Required work. Count the lines below that hold the word "toolbar" and say how many, with no other text.

[Saved data entries]

---

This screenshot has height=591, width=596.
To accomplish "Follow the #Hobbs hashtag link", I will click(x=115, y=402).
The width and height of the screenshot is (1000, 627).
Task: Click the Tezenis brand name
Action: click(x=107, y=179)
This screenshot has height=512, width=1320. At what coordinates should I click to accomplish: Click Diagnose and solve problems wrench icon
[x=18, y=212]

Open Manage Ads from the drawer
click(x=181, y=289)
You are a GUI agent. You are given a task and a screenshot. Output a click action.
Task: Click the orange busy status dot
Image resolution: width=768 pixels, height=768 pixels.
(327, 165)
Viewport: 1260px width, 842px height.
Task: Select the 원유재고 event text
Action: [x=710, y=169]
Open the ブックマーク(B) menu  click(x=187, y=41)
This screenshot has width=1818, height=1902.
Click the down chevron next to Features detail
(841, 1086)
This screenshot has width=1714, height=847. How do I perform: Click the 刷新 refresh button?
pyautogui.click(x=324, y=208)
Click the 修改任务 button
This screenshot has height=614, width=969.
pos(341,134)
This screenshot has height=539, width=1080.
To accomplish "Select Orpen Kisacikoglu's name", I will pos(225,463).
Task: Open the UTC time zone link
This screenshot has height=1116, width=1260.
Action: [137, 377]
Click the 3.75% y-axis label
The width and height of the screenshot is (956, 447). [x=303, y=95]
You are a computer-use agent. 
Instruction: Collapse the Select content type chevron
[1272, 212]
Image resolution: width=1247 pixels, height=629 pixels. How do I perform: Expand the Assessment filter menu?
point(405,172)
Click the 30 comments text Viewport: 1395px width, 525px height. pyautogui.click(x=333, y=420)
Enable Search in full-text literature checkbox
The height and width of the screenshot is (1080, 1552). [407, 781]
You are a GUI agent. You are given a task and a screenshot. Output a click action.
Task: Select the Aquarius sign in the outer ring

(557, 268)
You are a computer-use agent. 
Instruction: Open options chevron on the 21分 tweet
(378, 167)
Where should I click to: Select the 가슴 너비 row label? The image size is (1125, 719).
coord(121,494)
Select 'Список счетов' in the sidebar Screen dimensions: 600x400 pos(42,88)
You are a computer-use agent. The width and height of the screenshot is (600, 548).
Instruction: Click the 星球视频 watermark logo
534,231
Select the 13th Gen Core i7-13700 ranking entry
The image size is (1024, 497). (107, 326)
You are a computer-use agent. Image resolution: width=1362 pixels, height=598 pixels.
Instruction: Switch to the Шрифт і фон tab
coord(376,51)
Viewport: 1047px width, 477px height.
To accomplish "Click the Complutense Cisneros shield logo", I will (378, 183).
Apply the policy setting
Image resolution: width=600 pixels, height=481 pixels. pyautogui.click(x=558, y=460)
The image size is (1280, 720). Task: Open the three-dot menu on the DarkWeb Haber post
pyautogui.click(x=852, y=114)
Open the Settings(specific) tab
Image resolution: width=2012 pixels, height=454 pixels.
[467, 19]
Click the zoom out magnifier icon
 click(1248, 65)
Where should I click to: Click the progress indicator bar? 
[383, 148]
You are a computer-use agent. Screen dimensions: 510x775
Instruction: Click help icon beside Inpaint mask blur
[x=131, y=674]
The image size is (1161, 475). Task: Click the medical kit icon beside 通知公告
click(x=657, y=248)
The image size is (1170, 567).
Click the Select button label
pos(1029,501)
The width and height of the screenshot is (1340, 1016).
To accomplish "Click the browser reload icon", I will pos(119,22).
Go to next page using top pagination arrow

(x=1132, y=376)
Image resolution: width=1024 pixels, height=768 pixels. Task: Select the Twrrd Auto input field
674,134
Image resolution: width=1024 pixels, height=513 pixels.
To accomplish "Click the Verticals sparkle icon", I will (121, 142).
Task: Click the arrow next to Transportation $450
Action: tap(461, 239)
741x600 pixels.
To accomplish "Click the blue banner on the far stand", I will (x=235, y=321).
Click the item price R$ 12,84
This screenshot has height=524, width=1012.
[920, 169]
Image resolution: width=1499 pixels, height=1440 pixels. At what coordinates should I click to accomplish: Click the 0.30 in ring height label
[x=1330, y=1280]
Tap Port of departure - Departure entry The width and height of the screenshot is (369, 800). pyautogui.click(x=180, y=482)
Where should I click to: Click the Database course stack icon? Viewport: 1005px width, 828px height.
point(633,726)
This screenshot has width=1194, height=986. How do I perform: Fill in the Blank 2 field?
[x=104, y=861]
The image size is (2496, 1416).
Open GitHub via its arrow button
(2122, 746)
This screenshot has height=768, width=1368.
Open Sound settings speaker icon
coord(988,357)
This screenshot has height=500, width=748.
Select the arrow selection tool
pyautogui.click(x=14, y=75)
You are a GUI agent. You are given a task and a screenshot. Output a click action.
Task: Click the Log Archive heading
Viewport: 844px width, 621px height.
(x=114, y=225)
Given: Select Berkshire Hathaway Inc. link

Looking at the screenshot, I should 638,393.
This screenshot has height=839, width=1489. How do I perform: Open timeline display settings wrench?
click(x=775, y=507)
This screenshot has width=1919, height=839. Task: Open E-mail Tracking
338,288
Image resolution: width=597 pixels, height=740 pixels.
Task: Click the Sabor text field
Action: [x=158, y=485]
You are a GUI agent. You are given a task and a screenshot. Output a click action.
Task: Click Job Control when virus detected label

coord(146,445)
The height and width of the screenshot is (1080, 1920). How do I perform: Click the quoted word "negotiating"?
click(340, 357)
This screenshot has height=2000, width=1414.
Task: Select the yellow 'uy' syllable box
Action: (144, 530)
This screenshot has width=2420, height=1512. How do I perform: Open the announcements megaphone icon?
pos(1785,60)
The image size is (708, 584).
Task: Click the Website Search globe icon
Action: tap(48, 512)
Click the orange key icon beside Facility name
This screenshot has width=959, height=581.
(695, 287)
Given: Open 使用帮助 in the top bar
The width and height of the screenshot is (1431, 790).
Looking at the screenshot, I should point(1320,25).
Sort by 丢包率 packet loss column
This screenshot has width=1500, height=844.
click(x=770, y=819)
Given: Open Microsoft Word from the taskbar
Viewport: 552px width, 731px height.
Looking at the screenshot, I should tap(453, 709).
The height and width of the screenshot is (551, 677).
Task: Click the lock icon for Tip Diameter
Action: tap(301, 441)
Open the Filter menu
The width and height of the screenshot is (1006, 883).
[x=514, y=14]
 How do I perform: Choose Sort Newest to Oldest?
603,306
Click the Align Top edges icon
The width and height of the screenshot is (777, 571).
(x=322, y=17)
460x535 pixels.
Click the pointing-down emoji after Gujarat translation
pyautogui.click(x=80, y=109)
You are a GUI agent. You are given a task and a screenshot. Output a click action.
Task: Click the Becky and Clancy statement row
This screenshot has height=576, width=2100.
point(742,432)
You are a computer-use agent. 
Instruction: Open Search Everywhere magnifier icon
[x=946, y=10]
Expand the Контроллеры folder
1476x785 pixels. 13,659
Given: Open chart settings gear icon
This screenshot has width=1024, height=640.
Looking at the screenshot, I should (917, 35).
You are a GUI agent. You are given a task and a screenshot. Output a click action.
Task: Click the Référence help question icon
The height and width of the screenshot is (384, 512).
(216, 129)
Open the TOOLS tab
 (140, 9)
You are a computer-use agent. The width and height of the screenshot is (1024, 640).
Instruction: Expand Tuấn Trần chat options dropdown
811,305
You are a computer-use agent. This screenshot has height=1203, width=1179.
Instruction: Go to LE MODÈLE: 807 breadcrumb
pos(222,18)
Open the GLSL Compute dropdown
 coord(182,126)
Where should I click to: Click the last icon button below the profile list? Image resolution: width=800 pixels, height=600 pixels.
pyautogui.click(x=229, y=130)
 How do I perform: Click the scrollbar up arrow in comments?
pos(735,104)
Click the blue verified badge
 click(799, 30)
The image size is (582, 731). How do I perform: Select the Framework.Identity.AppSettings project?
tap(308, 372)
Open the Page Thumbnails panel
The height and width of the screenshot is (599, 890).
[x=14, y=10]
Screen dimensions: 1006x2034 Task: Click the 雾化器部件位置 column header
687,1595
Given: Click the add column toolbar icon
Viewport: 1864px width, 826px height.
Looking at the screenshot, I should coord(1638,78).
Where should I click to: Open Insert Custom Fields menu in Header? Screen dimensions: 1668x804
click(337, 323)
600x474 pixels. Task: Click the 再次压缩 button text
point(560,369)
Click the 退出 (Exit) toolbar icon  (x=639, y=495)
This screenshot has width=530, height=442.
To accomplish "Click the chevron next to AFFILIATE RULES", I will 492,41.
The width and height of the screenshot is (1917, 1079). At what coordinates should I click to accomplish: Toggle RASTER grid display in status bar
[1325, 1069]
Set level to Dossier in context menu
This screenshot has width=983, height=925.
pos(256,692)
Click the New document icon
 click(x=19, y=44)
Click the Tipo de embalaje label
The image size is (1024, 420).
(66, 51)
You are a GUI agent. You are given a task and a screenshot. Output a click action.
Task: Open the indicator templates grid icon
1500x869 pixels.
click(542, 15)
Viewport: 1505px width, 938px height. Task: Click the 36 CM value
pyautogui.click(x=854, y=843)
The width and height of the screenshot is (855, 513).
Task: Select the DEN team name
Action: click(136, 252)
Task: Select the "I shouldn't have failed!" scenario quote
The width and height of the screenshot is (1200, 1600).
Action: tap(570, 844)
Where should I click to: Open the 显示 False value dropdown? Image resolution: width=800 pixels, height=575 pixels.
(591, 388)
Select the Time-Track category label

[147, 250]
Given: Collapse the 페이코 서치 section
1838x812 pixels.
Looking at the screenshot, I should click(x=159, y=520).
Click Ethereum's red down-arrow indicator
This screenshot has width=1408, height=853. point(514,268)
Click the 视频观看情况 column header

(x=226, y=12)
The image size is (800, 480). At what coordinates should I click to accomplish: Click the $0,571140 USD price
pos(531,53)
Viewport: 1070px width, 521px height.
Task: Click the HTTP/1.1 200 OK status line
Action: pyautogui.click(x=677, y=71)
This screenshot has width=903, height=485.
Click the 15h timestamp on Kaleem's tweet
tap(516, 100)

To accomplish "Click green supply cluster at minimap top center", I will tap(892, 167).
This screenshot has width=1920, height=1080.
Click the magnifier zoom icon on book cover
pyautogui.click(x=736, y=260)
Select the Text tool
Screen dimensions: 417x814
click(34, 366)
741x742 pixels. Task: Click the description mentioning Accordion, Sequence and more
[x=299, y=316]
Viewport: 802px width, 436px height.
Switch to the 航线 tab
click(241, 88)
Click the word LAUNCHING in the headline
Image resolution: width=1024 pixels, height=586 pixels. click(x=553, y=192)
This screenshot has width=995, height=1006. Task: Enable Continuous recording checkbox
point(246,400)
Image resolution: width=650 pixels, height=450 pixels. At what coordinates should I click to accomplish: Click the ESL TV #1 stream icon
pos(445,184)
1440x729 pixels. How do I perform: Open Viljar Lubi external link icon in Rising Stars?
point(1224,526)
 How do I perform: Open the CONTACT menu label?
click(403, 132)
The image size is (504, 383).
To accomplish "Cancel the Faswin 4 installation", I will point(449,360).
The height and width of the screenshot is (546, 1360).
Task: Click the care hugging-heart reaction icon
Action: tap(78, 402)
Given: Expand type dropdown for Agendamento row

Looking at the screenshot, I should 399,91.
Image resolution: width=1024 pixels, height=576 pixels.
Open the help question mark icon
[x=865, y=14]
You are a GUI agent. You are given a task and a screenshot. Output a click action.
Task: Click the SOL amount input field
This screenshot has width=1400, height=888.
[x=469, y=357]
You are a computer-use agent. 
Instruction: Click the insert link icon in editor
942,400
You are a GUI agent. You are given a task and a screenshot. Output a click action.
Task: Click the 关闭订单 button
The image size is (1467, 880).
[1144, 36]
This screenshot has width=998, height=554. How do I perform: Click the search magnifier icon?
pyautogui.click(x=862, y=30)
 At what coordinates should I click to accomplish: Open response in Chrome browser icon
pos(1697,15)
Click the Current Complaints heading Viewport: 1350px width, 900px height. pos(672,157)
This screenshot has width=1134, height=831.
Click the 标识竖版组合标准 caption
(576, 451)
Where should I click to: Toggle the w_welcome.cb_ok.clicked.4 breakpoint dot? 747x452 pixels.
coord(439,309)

---

Solved problem. 2